DEATH IS DEAF
by CLIFF CAMPBELL
Big Sid couldn't understand it, and he was a smart monkey. He had cased this job himself, personal. Had cooked up the scheme for pulling it off and spent a good two weeks laying the groundwork. Yet, here he was locked up in the county jail with the hot squat waiting to claim him.
Big Sid couldn't understand it. And he was a smart monkey. He had cased this job himself personal. Had cooked up the scheme for pulling it off. Had spent a good two weeks laying the groundwork. Nobody yet had ever called Big Sid Cloras a dummy either. Yet here he was locked up in their tin-can of a jail, as good as a dead duck. He couldn't understand it.
It couldn't be. Not for him, Big Sid. Yet the bars of that cell door were chrome steel, not papier mache. And those birds chatting down the hall were local coppers with a couple of men from the County Homicide Squad. And an escort of State Troopers were en route to take him over to the real clink at the county seat. It couldn't happen to him, Big Sid. But it had. And it was going to be for murder, maybe.
"Sid ... Sid," said Johnny the Itch almost reverently. He always addressed Big Sid that way. He said, "Sid, I think maybe I got something figured. But—but how did it happen, Sid?"

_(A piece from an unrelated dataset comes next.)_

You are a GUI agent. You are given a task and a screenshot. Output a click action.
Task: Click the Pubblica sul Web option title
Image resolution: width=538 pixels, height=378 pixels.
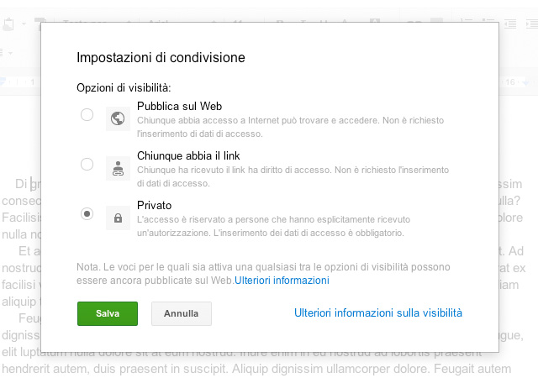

"Aw, shut up," said Big Sid with a disgusted glance over his thick shoulder. He didn't bother really looking at him. Nobody much ever had bothered looking at Johnny the Itch. He was one of those little insignificant hangdog things with vacant eyes. Round-shouldered. The kind they turn off the assembly line to hold up the fronts of pool parlors. He had that twitching muscle in his right cheek. It made the skin jerk and pull as if he were trying to get rid of an itch without using his hand. He could do one thing. He could tool a heap like a maniacal genius born with a steering wheel in his hands.